DATA FOR THE TASK:

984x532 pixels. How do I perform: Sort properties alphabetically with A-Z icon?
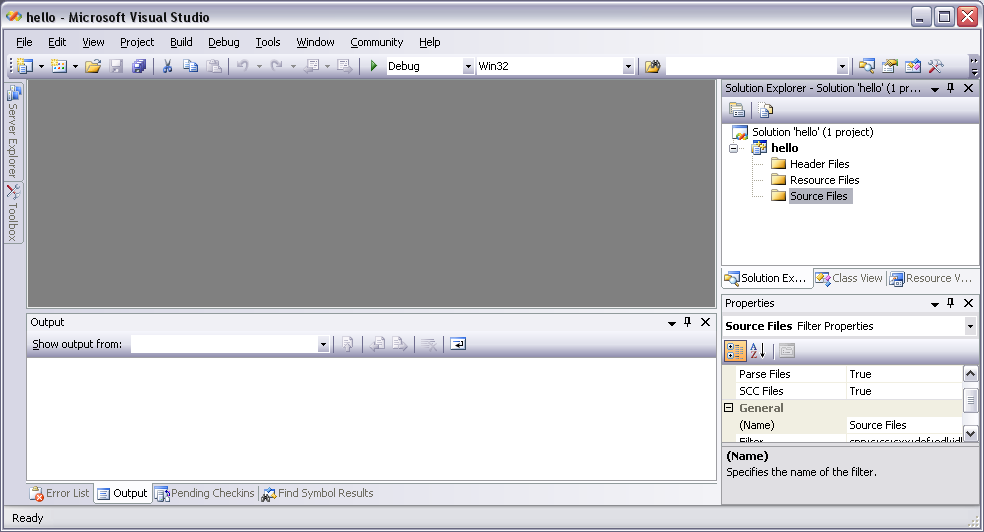758,350
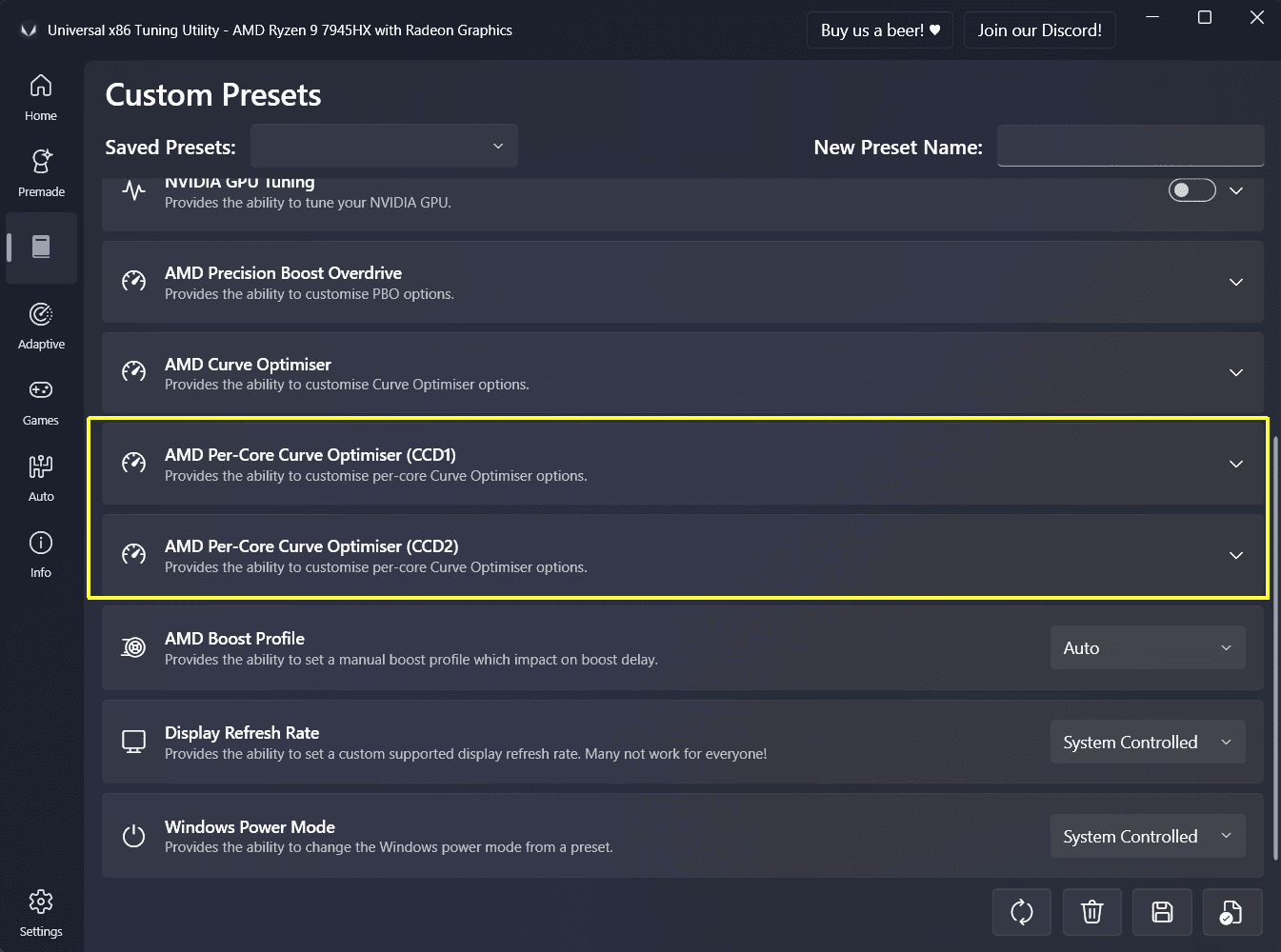Select the Custom Presets sidebar tab

point(41,248)
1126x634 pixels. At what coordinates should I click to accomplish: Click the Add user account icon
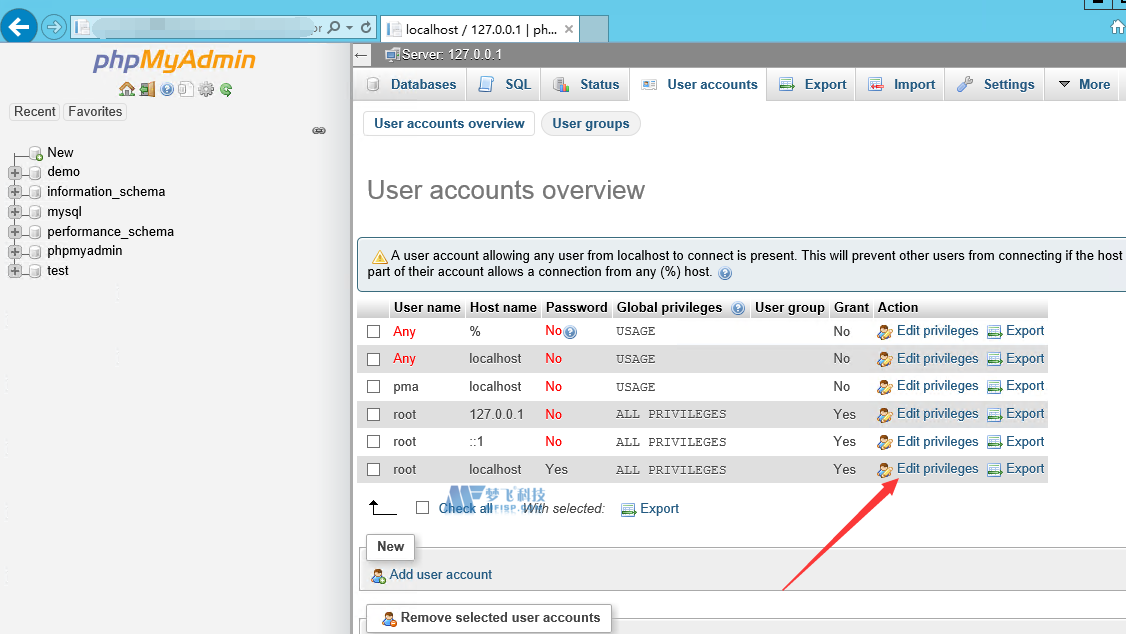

WHAT TO WORK ON: Copy out the listing above in full and leave out its pictures.

ANSWER TO THIS PROBLEM:
984x532 pixels. How do I perform: Sort properties alphabetically with A-Z icon?
758,350
Select the Custom Presets sidebar tab

point(41,248)
1126x634 pixels. At what coordinates should I click to accomplish: Click the Add user account icon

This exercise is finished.